The information below was developed in part through the efforts of the U.S. Consular Office in Bulgaria. Our thanks to all Consular Officers for their work on behalf of the children of our world.
Bulgaria, located in south-eastern Europe, is a developmentally transitional country focusing on committing to improving child welfare programs within the country. The Bulgarian government is taking numerous steps to move forward in this commitment in the hopes of improving social services for children. In 2008, there were five US adoptions from Bulgaria, in 2009 that tripled to 15, and this year Bulgaria is on track to triple the numbers again to 45.
By 2025, the Bulgarian government has committed to closing all institutions in the hopes of providing families to all children. To reach this goal, the Family Code, which provides guidelines for adoption, has been modified to clarify and accelerate the process of both domestic and international adoption. These modifications to the Family Code will hopefully result in a significant expansion of the adoption register this fall. Bulgaria expects the number of U.S. adoptions in 2011 to be around 100, and possibly higher.
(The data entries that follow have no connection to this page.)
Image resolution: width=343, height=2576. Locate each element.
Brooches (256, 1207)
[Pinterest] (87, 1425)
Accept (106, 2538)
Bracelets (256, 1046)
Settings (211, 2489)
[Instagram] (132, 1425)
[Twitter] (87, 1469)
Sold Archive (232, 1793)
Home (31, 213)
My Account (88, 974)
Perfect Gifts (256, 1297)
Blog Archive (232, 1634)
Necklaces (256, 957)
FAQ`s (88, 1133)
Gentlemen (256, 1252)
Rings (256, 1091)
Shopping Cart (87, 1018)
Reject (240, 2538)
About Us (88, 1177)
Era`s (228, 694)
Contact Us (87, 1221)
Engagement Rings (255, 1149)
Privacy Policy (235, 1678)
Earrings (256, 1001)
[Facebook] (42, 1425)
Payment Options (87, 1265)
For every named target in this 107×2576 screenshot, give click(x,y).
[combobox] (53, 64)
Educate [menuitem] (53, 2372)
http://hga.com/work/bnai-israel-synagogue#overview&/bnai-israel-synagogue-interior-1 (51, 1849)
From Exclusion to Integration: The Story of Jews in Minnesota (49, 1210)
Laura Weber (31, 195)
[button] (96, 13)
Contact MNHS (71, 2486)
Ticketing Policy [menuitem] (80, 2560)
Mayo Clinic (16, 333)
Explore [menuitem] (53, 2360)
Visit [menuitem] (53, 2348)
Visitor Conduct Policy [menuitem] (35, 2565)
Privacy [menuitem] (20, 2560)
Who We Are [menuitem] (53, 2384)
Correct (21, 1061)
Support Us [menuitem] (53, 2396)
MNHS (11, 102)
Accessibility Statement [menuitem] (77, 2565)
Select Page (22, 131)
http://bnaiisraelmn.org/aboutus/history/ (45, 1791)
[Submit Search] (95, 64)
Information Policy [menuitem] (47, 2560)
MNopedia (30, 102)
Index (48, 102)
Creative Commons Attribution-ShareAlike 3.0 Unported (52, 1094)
The government is also taking steps to revise the Child Welfare law in the hopes of enhancing family preservation efforts and foster care.
Domestic adoption is increasingly popular in Bulgaria; however, placing children from the Roma minority or children with special needs has been a challenge. It is because of this that children available for international adoption are always over two years old and usually have special needs. There are currently 1,110 dossiers from prospective adoptive parents on the waiting list. In practice this means that a family may wait for up to 2 years. With this being said, the willingness of American families to adopt special needs children has allowed many families to successfully complete an adoption within months of joining the register.
The Ministry of Justice has established a website that provides information on children with special needs. Families interested in adopting these children can have their ASP submit a request directly to the Central Authority for possible matching. The Central Authority reviews dossiers in the order they are received and tries to find at least three possible matches to submit for review. In the past, The Central Authority places a strong emphasis and looks closely at the home study to determine the best family for the child. If interested in adopting from Bulgaria, the Central Authority asks that PAPs provides very specific information in regards to what type of special needs child they would be willing to be matched with.
Bulgaria is consistently reviewing the adoption process to ensure that it is in the best interests of the child, and providing strong procedural safeguards and a commitment to addressing the needs of children.